Da marzo 2025, la società di Mark Zuckerberg ha collocato la sua Meta AI sul nostro WhatsApp “senza che gli utenti lo abbiano richiesto”, nota adesso il Garante.
Meta AI funziona come assistente virtuale e risponde alle nostre domande “generaliste”, in tempo reale.
La barra di ricerca
Il Garante sospetta adesso che Meta abbia violato l’articolo 102 del Trattato europea, abusando della sua forza.
Meta ha già una “posizione dominante nel mercato dei servizi di comunicazione via app”. Predominio che può uscire rafforzato dall’integrazione tra intelligenza artificiale e WhatsApp.
“Meta AI – aggiunge il Garante – è stato posto sulla schermata in una posizione prominente e integrato nella barra di ricerca”.
LA FORZA DI WHATSAPP SUL MERCATO DELLA MESSAGGISTICA (MONDO)
La concorrenza e i meriti
“Attraverso l’abbinamento di Meta AI con WhatsApp, Meta appare in grado di trainare la propria base utenti nel nuovo mercato, non attraverso una concorrenza basata sui meriti, semmai imponendo agli utenti la disponibilità dei due servizi distinti con potenziale pregiudizio dei servizi concorrenti”.
“Secondo il Garante esiste dunque il rischio che gli utenti possano restare bloccati o funzionalmente dipendenti da Meta AI anche perché questo servizio, utilizzando le informazioni fornite nel tempo, sarebbe in grado di dare risposte sempre più utili e rilevanti”.
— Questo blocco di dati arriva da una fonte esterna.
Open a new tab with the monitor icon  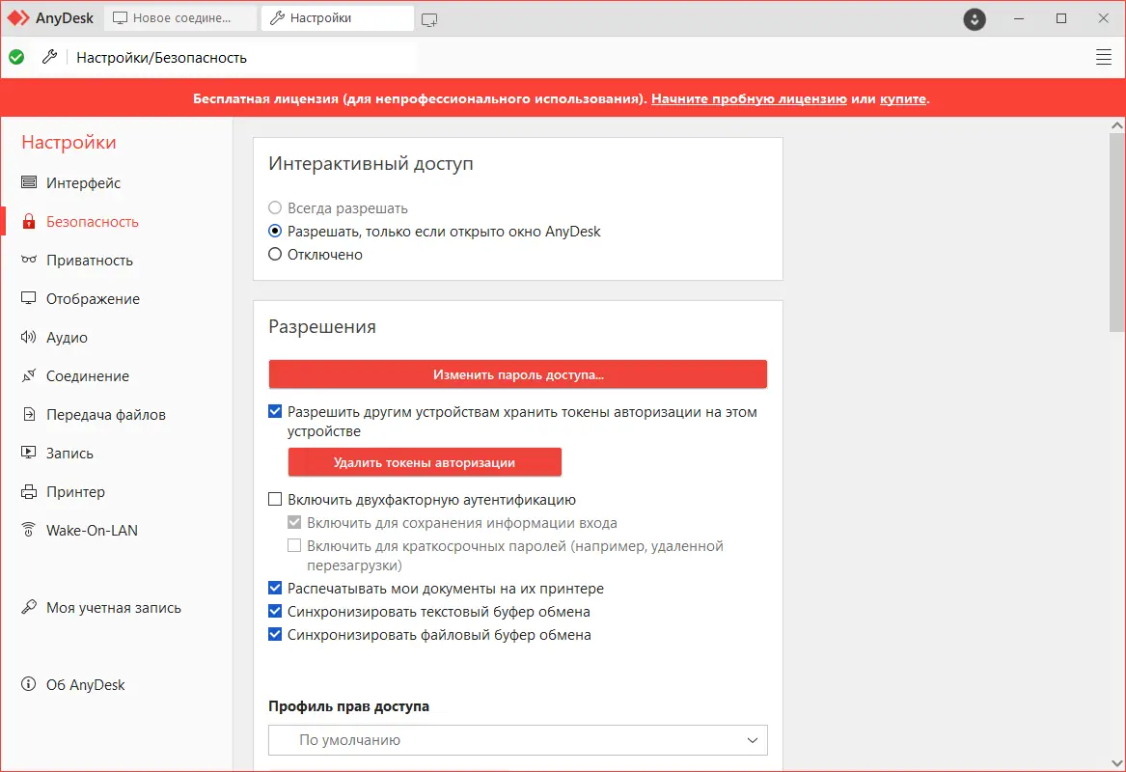tap(428, 17)
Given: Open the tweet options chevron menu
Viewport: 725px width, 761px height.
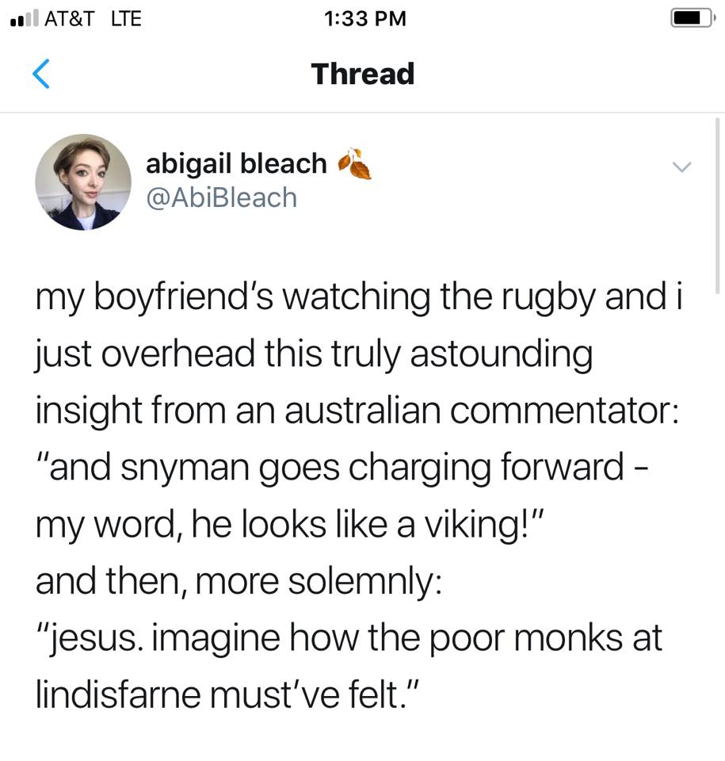Looking at the screenshot, I should tap(681, 167).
Ieri i funzionari del Garante Antitrust hanno svolto ispezioni nelle sedi della controllata italiana di Meta, Facebook Italy Srl, con l’aiuto del Nucleo Speciale della Guardia di Finanza.
LA FORZA DI WHATSAPP IN ITALIA (2023)
“Stiamo collaborando”
Replica Meta attraverso una portavoce: “Offrire accesso gratuito alle nostre funzionalità di intelligenza artificiale su WhatsApp dà a milioni di italiani la possibilità di scegliere di usare l’IA in un ambiente che già conoscono, di cui si fidano e che comprendono. Stiamo collaborando pienamente con il Garante italiano della concorrenza”.